Tantangan menulis cerita perjalanan sekarang adalah memberikan sudut pandang baru dari suatu destinasi. Tentang desa adat Waerebo misalnya. Jika hanya menulis bagaimana cara pergi ke sana, seperti apa sejarah Waerebo, bagaimana keindahan di sana, mungkin sudah ada ratusan tulisan yang membahas hal tersebut, bahkan wikipedia lebih jelas. Harus ada hal lain yang diceritakan, seperti misalnya tentang kehidupan anak-anak di sana atau pengaruh banyaknya kunjungan wisatawan ke Waerebo terhadap kehidupan masyarakat di sana. Dan untuk mendapatkan hal tersebut, perlu ada pengamatan yang mendalam.

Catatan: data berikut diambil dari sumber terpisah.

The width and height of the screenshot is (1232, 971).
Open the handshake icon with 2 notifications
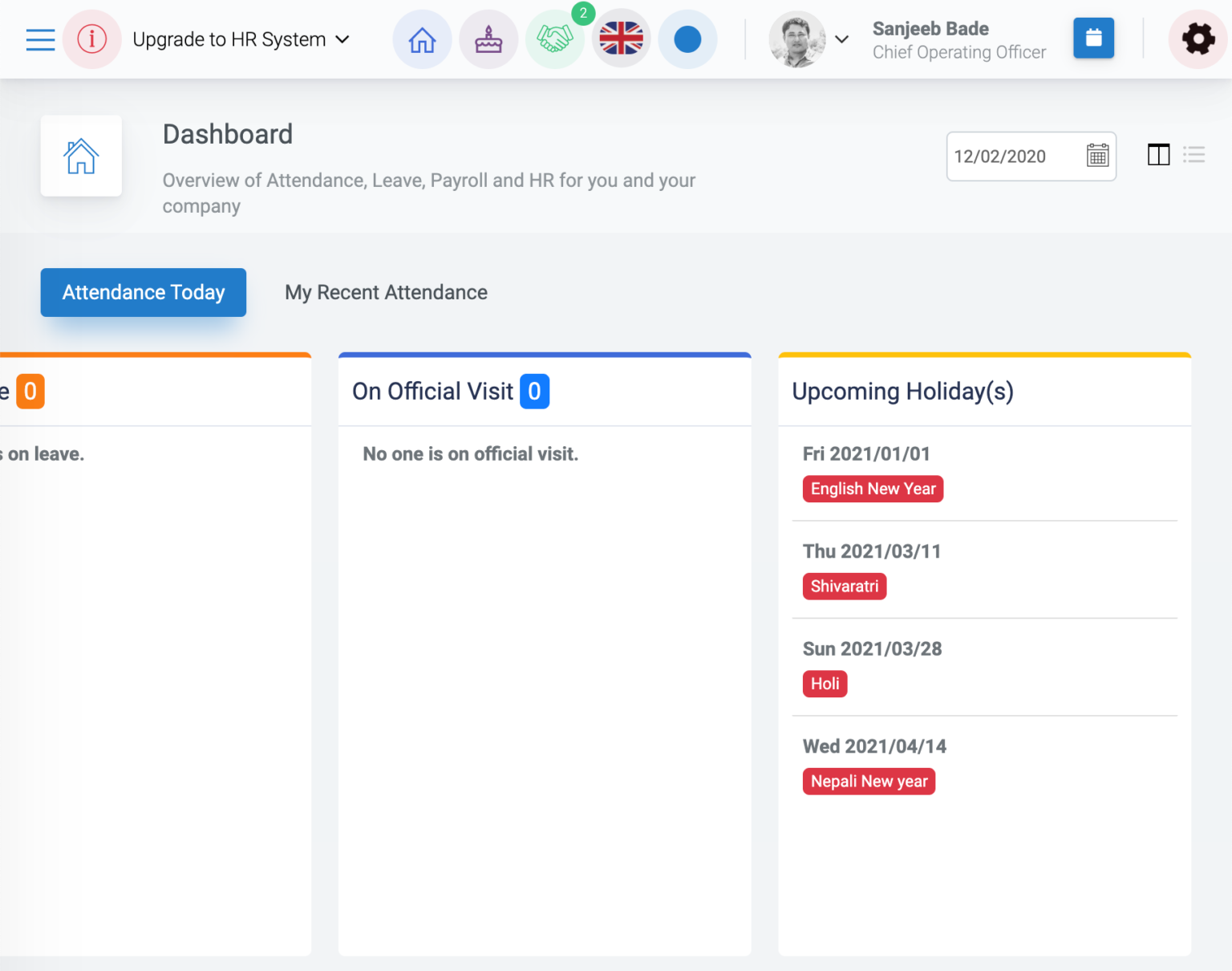[x=555, y=39]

“Kok berat banget ya ada pengamatan yang mendalam”, mungkin ada yang bertanya seperti itu. Sebenarnya tidak susah kok. Pengamatan dan riset ini diperlukan untuk mencegah terjadinya konflik atau hal yang tidak mengenakkan. Mengetahui do’s and dont’s di suatu daerah dapat mempermudah interaksi.
Melalui interaksi, kita bisa menggali banyak hal, bahkan mungkin yang tidak terpikirkan sebelumnya. Untuk bisa lebih berbaur dengan orang-orang di suatu daerah, jangan ragu juga untuk mempelajari sedikit kosakata mereka. Bacalah buku-buku mereka dan kalau perlu temuilah orang-orang yang dianggap “guru” di daerah tersebut.

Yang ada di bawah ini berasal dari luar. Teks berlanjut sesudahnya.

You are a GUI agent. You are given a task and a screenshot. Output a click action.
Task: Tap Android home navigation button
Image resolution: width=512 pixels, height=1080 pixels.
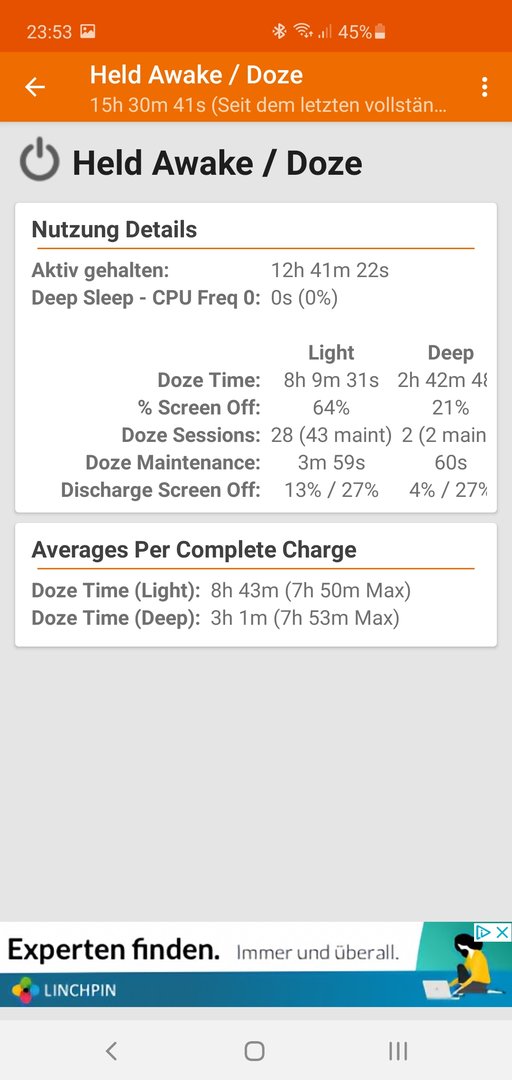(255, 1050)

Dalam sebuah perjalanan, cobalah untuk menghirup udara lebih dalam di tempat yang kalian tuju, amati orang-orang di sana secara diam-diam sambil berkeliling, selanjutnya kalian bisa mulai untuk ngobrol-ngobrol dan sesuaikanlah diri kalian dengan ritme orang di sana. Jangan karena keterbatasan waktu yang kalian miliki, lantas kalian meminta mereka untuk bertindak cepat, padahal mereka memiliki ritme mereka sendiri.
Setiap malam, saat melakukan perjalanan, Agustinus Wibowo selalu meluangkan waktu untuk membuat jurnal harian dari perjalanan yang ia lakukan hari itu. Ia akan menulis ulang hal mengesankan apa saja yang ia dapat. Mungkin ada kutipan menarik atau kesan mendalam. Ia juga menceritakan kembali bagaimana perasaannya saat melakukan perjalanan.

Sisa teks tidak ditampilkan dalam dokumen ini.